Start of Excerpt provided

- Poster
- Directed by: Om Prakash Rao
- Dialogues by: M. S. Ramesh
- Screenplay by: Omprakash rao
- Story by: Omprakash Rao
- Produced by: K. P. Srikanth R. Srinivas Kantharaju
- Starring: Shiva Rajkumar Ragini Dwivedi
- Cinematography: Satya Hegde
- Edited by: Deepu. S. Kumar
- Music by: Gurukiran
- Production company: Company Films
- Distributed by: Ramu Enterprises
- Release date: 24 August 2012;
- Running time: 160 minutes
- Country: India
- Language: Kannada

= Shiva (2012 film) =

Shiva is a 2012 Kannada-language action film directed by Om Prakash Rao and produced by Company films. The film stars Shiva Rajkumar in his 101st film, alongside Ragini Dwivedi, Rangayana Raghu, P. Ravi Shankar, and Chi. Guru Dutt.

End of Excerpt provided

- Your tasks
[1] Reproduce the part of the Shiva film page from "Shiva is a 2012" up to and including "Chi. Guru Dutt.", word for word.
[2] According to the Shiva film page, what is the film's running time?

Start of Data extract

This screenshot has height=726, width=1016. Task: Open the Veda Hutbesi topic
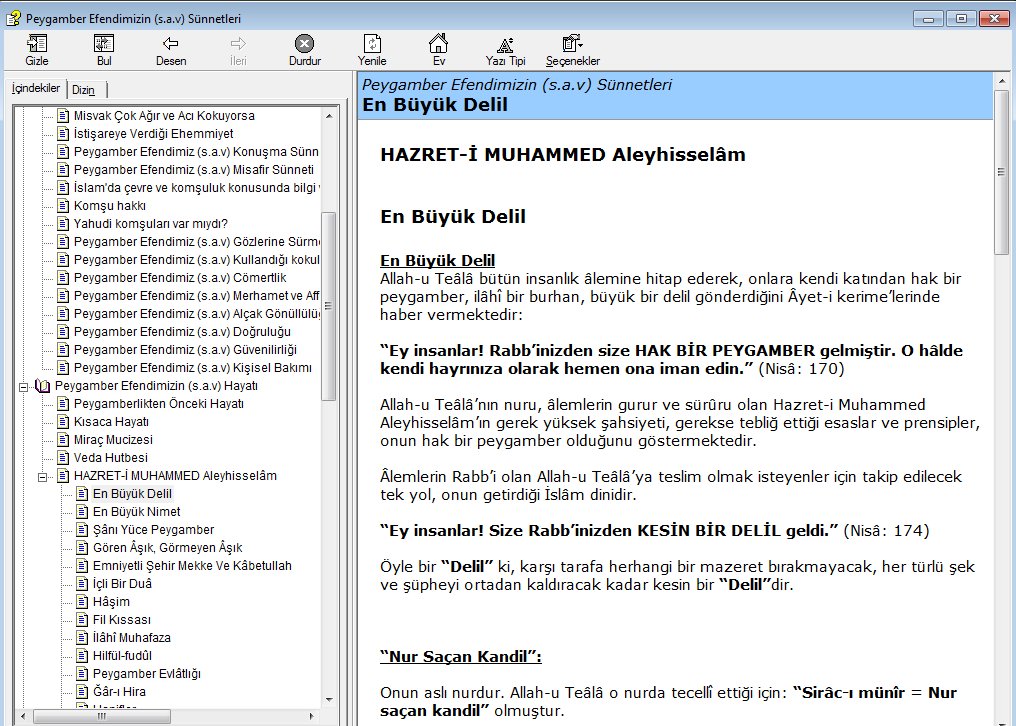tap(110, 458)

End of Data extract

- Task results
[1]
Shiva is a 2012 Kannada-language action film directed by Om Prakash Rao and produced by Company films. The film stars Shiva Rajkumar in his 101st film, alongside Ragini Dwivedi, Rangayana Raghu, P. Ravi Shankar, and Chi. Guru Dutt.

[2] 160 minutes